Final Goal
Build an observability system where:
EC2 Alloy
↓ sends logs
ALB for Loki
↓ forwards traffic
Loki running in ECS/Fargate
↓ stores logs
Grafana running in ECS/Fargate
↓ visualizes logs
Final architecture:
ECS/Fargate:
- prod-app-service
- prometheus-service
- grafana-service
- loki-service
EC2:
- Alloy agent
- Node Exporter
- system logs
Networking:
- ALB in front of Loki
- Target group using IP target type
Part 1: ECS Cluster
1. Created ECS Cluster
Cluster name:
prod-observability
Launch type:
AWS Fargate
Region:
us-east-2
Purpose:
Run observability services as serverless containers.
Part 2: IAM Roles
2. Task Execution Role
Used:
ecsTaskExecutionRole
Purpose:
Allows ECS/Fargate to pull container images and send logs to CloudWatch.
Attached policy:
AmazonECSTaskExecutionRolePolicy
3. Task Role
Used:
ecsAppTaskRole
Purpose:
Allows application containers to call AWS services if needed.
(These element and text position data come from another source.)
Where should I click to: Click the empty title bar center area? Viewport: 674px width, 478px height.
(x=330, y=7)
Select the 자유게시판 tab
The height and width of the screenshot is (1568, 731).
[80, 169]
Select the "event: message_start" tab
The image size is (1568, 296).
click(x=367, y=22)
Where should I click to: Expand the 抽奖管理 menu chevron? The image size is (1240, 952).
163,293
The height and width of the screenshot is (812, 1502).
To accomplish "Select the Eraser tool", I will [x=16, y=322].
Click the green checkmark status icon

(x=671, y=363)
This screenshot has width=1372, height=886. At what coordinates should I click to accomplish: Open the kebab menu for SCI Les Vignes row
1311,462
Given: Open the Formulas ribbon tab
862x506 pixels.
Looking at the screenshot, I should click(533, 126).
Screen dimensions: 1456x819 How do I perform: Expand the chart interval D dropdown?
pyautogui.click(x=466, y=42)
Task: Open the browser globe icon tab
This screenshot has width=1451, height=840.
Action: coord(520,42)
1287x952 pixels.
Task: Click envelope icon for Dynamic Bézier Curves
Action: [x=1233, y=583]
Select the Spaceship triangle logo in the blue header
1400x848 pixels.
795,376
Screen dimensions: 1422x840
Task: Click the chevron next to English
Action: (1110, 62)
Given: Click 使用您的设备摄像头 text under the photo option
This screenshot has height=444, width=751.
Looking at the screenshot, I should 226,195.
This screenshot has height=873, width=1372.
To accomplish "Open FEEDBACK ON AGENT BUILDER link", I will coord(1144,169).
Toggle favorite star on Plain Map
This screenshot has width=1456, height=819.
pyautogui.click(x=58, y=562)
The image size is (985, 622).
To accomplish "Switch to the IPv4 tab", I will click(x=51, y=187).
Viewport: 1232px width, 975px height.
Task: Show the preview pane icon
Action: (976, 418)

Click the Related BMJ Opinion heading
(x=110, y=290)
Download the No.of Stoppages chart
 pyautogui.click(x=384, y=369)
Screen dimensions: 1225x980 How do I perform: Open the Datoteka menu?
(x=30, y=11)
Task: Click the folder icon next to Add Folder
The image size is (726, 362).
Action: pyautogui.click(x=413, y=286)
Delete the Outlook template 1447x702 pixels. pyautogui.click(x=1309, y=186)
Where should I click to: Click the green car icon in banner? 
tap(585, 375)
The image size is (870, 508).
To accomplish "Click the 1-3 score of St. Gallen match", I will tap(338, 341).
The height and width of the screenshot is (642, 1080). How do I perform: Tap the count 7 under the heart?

For this lab, it was not heavily used.
Part 3: Demo Application Service
4. Created demo app task definition
Task family:
prod-observability
Container name:
demo-app
Final working image:
nginx:latest
Port:
80
Why we changed image:
Earlier image failed:
ghcr.io/brancz/prometheus-example-app:v0.5.0
Error:
CannotPullContainerError 403 Forbidden
Reason:
ECS could not pull from GitHub Container Registry anonymously.
Fix:
Use public nginx image.
5. Created demo app ECS service
Service name:
prod-app-service
Desired tasks:
1
Result:
Running
Part 4: Prometheus Service
6. Created Prometheus task definition
Task family:
prometheus
Container name:
prometheus
Image URI:
prom/prometheus:latest
Port:
9090
CloudWatch logs:
/ecs/prometheus-service
Stream prefix:
prometheus
7. Created Prometheus service
Service name:
prometheus-service-2
Desired tasks:
1
Result:
Running
Purpose:
Prometheus stores and queries metrics.
Important concept:
Prometheus = metrics database
Loki = logs database
Grafana = visualization
Part 5: Grafana Service
8. Created Grafana task definition
Task family:
grafana
Container name:
grafana
Image URI:
grafana/grafana:latest
Port:
3000
CloudWatch logs:
/ecs/grafana
Stream prefix:
grafana
9. Created Grafana service
Service name:
grafana-service
Desired tasks:
1
Result:
Running
Opened Grafana:
http://GRAFANA_PUBLIC_IP:3000
Default login:
admin
admin
Purpose:
Grafana visualizes metrics and logs.
Part 6: Loki Service
10. Created Loki task definition
Task family:
loki
Container name:
loki
Image URI:
grafana/loki:latest
Port:
3100
CloudWatch logs:
/ecs/loki
Stream prefix:
loki
11. Created Loki ECS service
Service name:
loki-service
Desired tasks:
1
Result:
Running
Purpose:
Loki receives and stores logs.
Part 7: Why Alloy Failed in Fargate
12. Tried Alloy in ECS/Fargate
Image used:
grafana/alloy:latest
Port:
12345
It kept failing with:
Rollback failed
Reason:
Alloy is not like nginx, Grafana, or Loki.
Alloy is an agent.
It needs a config file.
Without config, Alloy exits.
We tried:
run
run,/etc/alloy/fargate.alloy
empty command
But it failed because:
/etc/alloy/fargate.alloy did not exist in Fargate container.
Conclusion:
Alloy is easier on EC2 because EC2 has normal Linux filesystem and config files.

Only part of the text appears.